This article is a working draft; I will update it as I go.

If you have yet to read the first part of this series, you can find it here.

We built a tool to help us analyze GitHub issues. Below is the result in action or a page.

Regarding the output:

  • Titles are not passed through GPT, and they are raw user entries. Normalizing the title is a good next step.
  • The body is more evident than the title most of the time.
  • Red boxes are issues that need to be classified correctly.
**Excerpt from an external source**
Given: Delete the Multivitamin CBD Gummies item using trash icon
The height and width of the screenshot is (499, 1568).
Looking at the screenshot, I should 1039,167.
Sampling over 31 issues “user-support” (10%) and doing this classification manually, assisted by the AI tool, we make this classification:

documentation: 1062,1575,1675,1709,1770,1816,1845,1924
new-feature: 1322,1071,1519,1764,1333
wallet: 1071,1519
api: 1322
user-support: 1379,1623,1672,1770,1774,1796,1837,1850,1915,1930,1932
packaging: 1379
frontend: 1437
mime-content: 1468,1438
naming: 1518,1709

to-be-closed: 1709,1779,1816,1925

We see that the classification could be better. The model is not able to classify issues accurately. We have only ~10 out of ~30 issues classified correctly over a sample of 10% in the « user-support » label. It does help to read quickly over an issue; direct integration of this kind of tool is to be expected soon.

The prompt of the model needs to be reworked to get the model to classify issues more accurately.

Recommendations:

  • Closure of old issues of non-contributor if there is no activity up to a determined amount of time.
    • A gitbot could help with this.
  • Labelling seems to be useful, at least for filtering.
  • Issues templating with different models with an example of what to include could fast-track issue triaging in the future.